A 15.0 ml sample of an unknown HClO4 solution requires 50.3 ml if 0.101 M NaOH for complete neutralization.

What was the concentration of the unknown HClO4 solution? The neutralization reaction is:

HClO4(aq)+ NaOh(aq)yields H2O(l)+ NaClO4 (aq)

If anyone can help me to set this up, thank you

See your later posts.

To find the concentration of the unknown HClO4 solution, you can use the concept of stoichiometry and the balanced equation of the neutralization reaction provided.

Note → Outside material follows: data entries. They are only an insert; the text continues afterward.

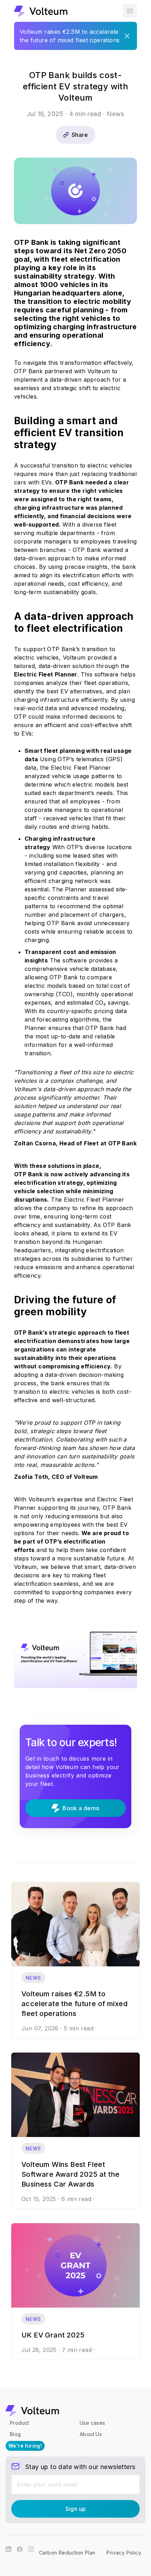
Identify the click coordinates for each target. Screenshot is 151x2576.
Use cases (92, 2423)
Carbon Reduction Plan (67, 2553)
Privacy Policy (123, 2553)
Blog (15, 2434)
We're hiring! (25, 2446)
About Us (91, 2434)
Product (19, 2423)
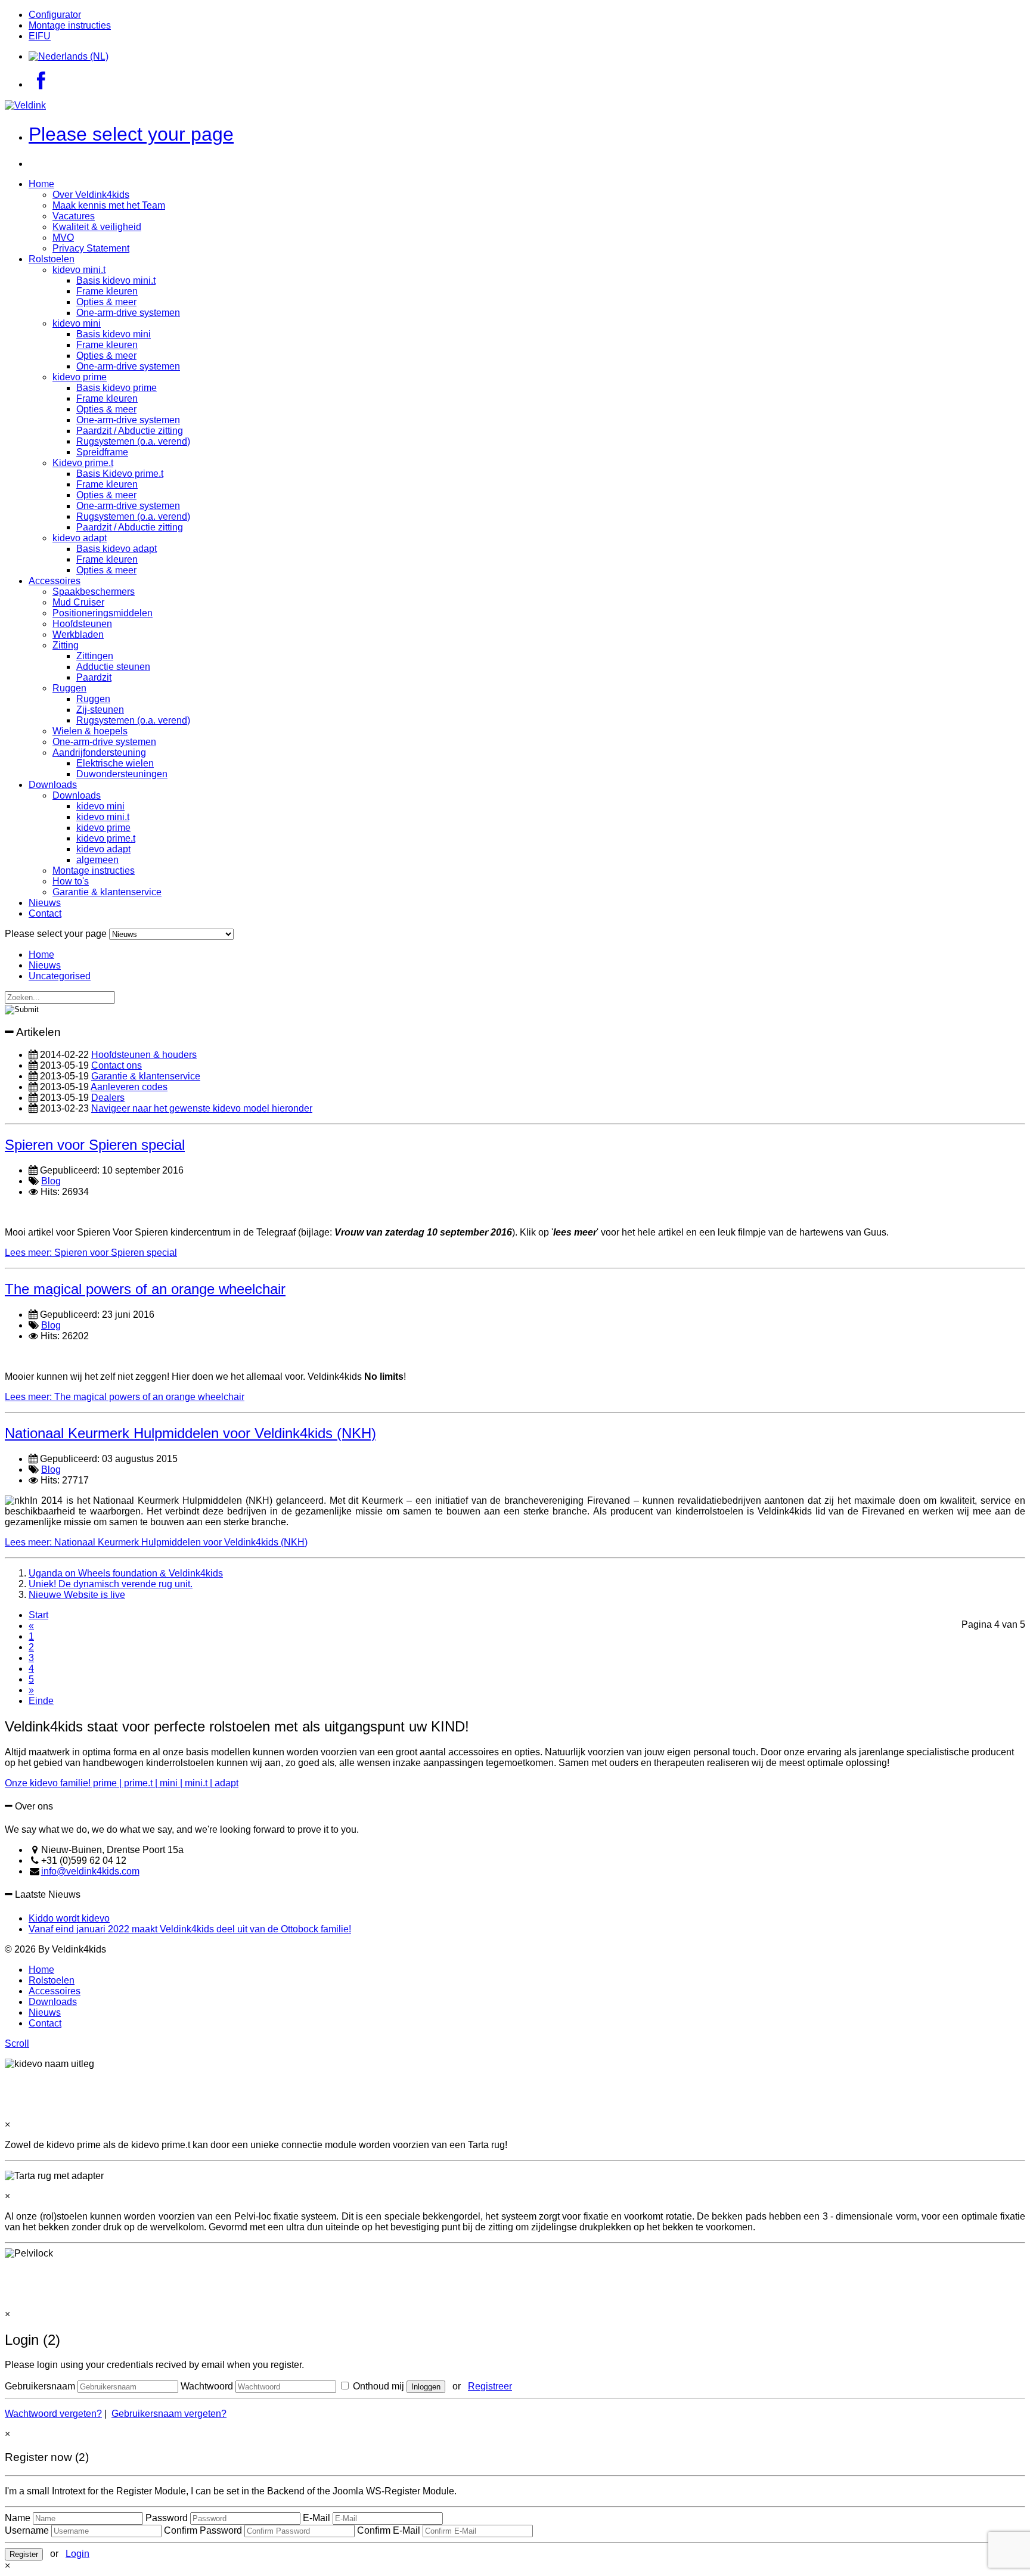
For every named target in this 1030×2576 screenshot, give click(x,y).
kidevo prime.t (105, 838)
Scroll (17, 2043)
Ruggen (69, 688)
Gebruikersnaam (40, 2386)
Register (24, 2554)
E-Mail (316, 2518)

Here's how you can set it up:

1. Write the balanced chemical equation:
HClO4(aq) + NaOH(aq) → H2O(l) + NaClO4(aq)

2. Use the given information to create a stoichiometric ratio:
From the equation, you can see that the ratio between HClO4 and NaOH is 1:1. In other words, for every 1 mole of HClO4, 1 mole of NaOH is needed.

3. Convert the volume and concentration of NaOH to moles:
Given that the volume of NaOH used is 50.3 ml and the concentration of NaOH is 0.101 M, you can convert this to moles using the formula:

moles NaOH = volume NaOH (L) × concentration NaOH (M)

Convert the volume of NaOH to liters by dividing it by 1000:
50.3 ml ÷ 1000 = 0.0503 L

Now multiply the converted volume by the concentration to find moles:
moles NaOH = 0.0503 L × 0.101 M = 0.0050833 moles NaOH

4. Use the stoichiometric ratio to find moles of HClO4:
Since the ratio between HClO4 and NaOH is 1:1, the moles of HClO4 will also be 0.0050833 moles.

5. Convert the volume of HClO4 to liters:
Given that the volume of HClO4 used is 15.0 ml, convert it to liters by dividing it by 1000:
15.0 ml ÷ 1000 = 0.015 L

6. Calculate the concentration of HClO4:
To find the concentration, divide the moles of HClO4 by the volume in liters:

concentration HClO4 = moles HClO4 ÷ volume HClO4 (L)

concentration HClO4 = 0.0050833 moles ÷ 0.015 L = 0.3389 M

Therefore, the concentration of the unknown HClO4 solution is 0.3389 M.